### Fragmento mostrado
##############################

El “triunfo liberal” de García Granados y Barrios se materializó el 30 de junio de 1871. “Lo


siguiente fue asentar su poder en los ámbitos político y legal”, refiere el historiador José
Cal Montoya, experto en Ciencias Religiosas por la Universidad Rafael Landívar y
miembro de la Academia de Geografía e Historia de Guatemala.

Los liberales, de esa cuenta, le restaron poder a los conservadores —sus antecesores— e
instauraron sus propias políticas. En lo económico, por ejemplo, fomentaron mayor
actividad mediante la introducción del café y otros cultivos. También posibilitaron la
fundación de los establecimientos bancarios para que financiaran las operaciones, e
impulsaron una red de servicios que optimizaran la producción y comercialización de
productos —de esa cuenta, nació la red ferroviaria—.

##############################

### Información extraída
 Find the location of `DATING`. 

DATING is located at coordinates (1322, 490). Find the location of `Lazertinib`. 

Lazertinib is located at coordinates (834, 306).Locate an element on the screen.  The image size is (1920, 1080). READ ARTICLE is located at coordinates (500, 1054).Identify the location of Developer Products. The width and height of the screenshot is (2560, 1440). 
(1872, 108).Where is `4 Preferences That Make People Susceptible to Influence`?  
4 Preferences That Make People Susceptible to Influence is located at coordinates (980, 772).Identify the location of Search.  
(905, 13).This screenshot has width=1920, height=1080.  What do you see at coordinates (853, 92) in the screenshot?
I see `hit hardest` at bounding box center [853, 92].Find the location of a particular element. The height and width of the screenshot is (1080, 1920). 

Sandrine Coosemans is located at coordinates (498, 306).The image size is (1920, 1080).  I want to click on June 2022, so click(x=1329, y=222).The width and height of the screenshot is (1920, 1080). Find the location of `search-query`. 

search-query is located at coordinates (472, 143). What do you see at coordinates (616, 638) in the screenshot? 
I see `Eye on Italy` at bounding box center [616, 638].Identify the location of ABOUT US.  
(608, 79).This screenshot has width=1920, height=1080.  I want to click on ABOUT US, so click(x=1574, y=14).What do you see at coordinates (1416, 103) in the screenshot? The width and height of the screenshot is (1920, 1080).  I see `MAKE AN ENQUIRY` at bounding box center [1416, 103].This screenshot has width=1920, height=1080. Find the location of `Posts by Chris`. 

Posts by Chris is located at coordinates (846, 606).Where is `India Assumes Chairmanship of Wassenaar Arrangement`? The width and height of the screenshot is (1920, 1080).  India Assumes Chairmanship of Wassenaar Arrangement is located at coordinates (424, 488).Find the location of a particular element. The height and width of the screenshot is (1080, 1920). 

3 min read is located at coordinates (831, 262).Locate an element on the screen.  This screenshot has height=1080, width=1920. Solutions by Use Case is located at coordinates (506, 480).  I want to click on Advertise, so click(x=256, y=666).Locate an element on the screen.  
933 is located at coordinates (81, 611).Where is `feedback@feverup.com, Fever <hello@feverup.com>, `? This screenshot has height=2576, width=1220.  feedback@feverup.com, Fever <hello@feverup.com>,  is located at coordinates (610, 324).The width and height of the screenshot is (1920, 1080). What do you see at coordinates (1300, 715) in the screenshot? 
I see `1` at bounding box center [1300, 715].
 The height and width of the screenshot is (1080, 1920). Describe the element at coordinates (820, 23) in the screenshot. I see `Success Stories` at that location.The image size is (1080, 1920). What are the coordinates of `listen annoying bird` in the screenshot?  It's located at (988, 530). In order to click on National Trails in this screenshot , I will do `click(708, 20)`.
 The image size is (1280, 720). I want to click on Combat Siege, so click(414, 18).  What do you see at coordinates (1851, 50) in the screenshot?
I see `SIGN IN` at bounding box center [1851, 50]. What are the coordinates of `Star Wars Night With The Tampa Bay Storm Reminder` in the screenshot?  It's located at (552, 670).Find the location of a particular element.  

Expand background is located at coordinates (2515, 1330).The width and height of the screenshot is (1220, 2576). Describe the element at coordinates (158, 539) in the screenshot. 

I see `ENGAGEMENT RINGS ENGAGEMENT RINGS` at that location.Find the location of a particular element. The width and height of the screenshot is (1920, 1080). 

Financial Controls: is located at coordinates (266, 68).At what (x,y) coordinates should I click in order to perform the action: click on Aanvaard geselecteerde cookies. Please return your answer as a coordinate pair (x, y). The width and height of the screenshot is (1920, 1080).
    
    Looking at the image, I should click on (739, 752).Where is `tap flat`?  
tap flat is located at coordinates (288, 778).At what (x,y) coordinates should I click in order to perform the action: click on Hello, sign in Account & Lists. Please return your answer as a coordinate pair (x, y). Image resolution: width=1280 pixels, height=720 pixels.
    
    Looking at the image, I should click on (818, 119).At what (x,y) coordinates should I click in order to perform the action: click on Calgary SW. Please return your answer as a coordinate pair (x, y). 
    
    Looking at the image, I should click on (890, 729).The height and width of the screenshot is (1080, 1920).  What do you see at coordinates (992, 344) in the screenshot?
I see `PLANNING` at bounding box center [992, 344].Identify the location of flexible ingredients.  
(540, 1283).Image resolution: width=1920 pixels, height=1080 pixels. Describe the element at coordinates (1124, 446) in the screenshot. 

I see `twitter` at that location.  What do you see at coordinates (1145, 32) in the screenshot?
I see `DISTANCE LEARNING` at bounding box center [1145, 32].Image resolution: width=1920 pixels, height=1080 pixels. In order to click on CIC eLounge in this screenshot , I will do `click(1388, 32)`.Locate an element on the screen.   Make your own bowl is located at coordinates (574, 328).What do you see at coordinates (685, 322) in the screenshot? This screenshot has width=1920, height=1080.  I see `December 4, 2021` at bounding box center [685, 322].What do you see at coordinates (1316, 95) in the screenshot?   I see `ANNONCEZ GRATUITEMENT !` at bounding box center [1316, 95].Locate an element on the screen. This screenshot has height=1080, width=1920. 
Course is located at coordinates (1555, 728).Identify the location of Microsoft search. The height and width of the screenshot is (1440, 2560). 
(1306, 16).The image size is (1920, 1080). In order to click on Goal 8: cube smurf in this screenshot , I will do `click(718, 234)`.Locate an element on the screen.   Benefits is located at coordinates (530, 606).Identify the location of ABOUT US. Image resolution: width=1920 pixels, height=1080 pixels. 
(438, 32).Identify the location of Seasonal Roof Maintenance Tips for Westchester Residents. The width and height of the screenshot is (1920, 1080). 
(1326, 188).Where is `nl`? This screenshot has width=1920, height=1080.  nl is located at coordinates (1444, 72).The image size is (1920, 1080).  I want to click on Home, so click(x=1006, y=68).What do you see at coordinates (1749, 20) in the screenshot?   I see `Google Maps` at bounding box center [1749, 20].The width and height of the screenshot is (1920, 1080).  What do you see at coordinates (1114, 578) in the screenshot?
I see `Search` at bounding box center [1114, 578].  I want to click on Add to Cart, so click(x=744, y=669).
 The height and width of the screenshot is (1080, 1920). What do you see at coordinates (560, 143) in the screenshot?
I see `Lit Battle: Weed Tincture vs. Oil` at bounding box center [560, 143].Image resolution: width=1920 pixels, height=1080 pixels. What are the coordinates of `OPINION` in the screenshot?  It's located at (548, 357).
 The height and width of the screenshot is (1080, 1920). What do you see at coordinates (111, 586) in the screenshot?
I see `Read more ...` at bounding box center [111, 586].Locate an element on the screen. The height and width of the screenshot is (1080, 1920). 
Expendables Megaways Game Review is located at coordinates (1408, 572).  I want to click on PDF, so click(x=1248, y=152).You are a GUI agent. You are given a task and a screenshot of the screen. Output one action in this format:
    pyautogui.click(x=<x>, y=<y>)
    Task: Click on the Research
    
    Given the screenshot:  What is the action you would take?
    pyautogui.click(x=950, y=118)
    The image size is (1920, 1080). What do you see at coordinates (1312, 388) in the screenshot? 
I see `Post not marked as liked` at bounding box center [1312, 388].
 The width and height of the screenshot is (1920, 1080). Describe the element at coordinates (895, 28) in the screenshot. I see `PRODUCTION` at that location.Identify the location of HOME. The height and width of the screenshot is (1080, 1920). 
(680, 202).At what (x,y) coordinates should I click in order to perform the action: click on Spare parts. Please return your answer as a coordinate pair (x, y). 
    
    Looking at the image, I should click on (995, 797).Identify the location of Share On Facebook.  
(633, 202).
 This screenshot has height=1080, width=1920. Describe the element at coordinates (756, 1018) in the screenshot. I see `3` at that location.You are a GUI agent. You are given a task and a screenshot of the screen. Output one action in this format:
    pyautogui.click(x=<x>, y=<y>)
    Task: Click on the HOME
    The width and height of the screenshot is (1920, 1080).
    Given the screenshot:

##############################

### Tareas pendientes
• A. Transcribe del texto sobre el triunfo liberal de 1871 el tramo que va de "Los liberales, de" a "la red ferroviaria—.".
• B. En el texto sobre el triunfo liberal de 1871, ¿qué red nació del impulso a los servicios de producción y comercialización?
• C. Prosigue el texto sobre el triunfo liberal de 1871 a partir de su última oración.

### Resultados por tarea
• A.
Los liberales, de esa cuenta, le restaron poder a los conservadores —sus antecesores— e
instauraron sus propias políticas. En lo económico, por ejemplo, fomentaron mayor
actividad mediante la introducción del café y otros cultivos. También posibilitaron la
fundación de los establecimientos bancarios para que financiaran las operaciones, e
impulsaron una red de servicios que optimizaran la producción y comercialización de
productos —de esa cuenta, nació la red ferroviaria—.

• B. La red ferroviaria.

• C.
En lo político se buscó una liberalización de las instituciones existentes y promulgó una


nueva constitución y otros códigos. “Dentro de ese proceso, la Iglesia era uno de los
primeros sectores a tomar en cuenta para llevar al éxito el programa liberal”, consigna el
artículo La Iglesia de Guatemala ante la Reforma Liberal (1871-1878), cuyo autor es Cal
Montoya.
Fue así que se le expropiaron sus bienes, y las órdenes religiosas fueron expulsadas del
país. Para justificar tales medidas se desplegó una intensa propaganda en los diferentes
medios de comunicación.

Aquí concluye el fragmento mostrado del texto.